* TO DO
Reproduce the data below in full and to the letter, images excepted.
──────── INPUT FOR THIS TASK
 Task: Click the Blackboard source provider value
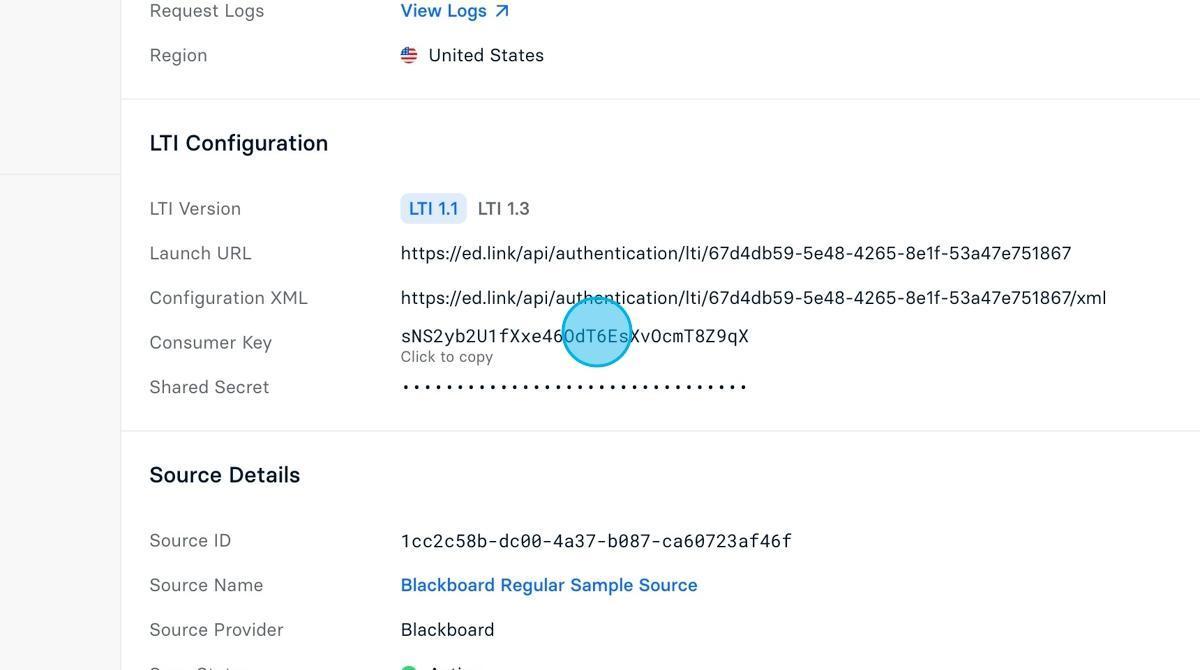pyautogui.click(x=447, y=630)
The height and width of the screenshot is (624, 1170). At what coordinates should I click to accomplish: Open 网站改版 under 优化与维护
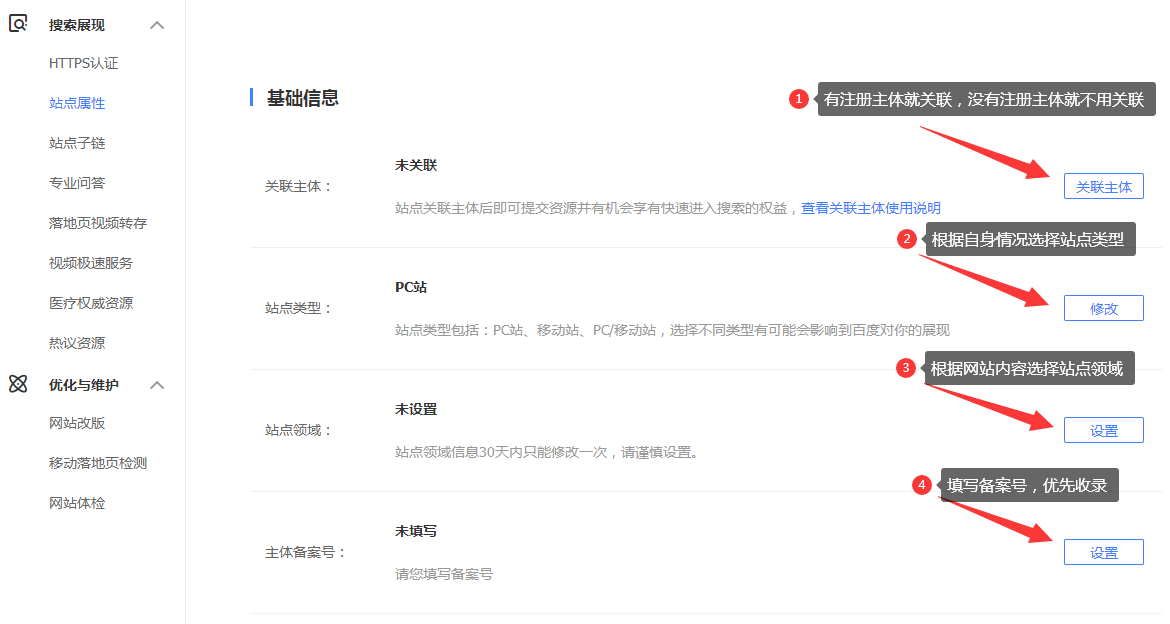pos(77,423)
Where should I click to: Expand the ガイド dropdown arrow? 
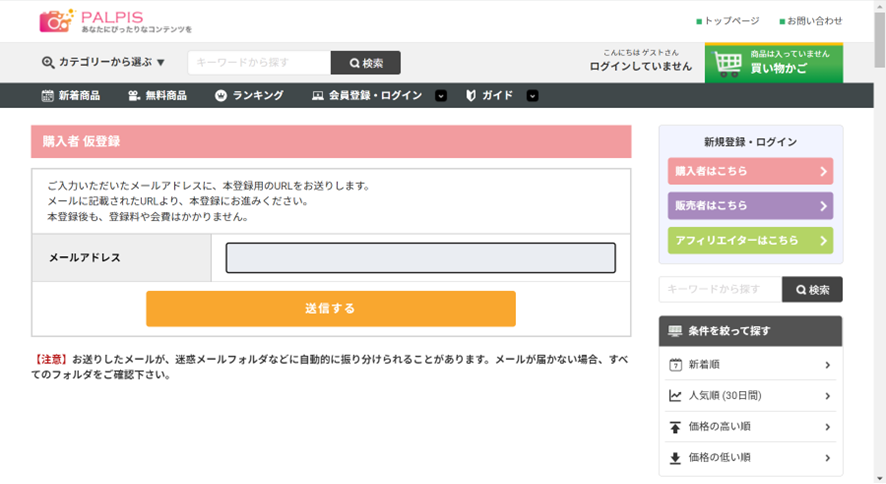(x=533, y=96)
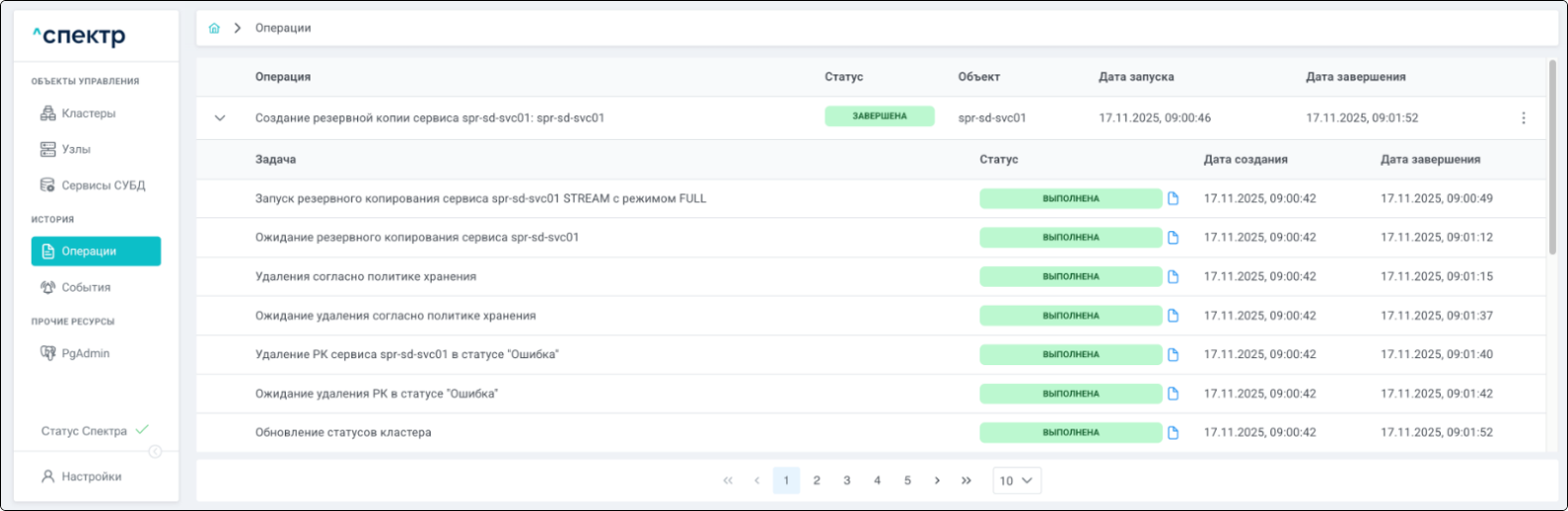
────────────────
* RESPONSE BELOW
 Task: Click the Blackboard source provider value
pyautogui.click(x=447, y=630)
The height and width of the screenshot is (624, 1170). At what coordinates should I click to accomplish: Open 网站改版 under 优化与维护
pos(77,423)
Where should I click to: Expand the ガイド dropdown arrow? 
(x=533, y=96)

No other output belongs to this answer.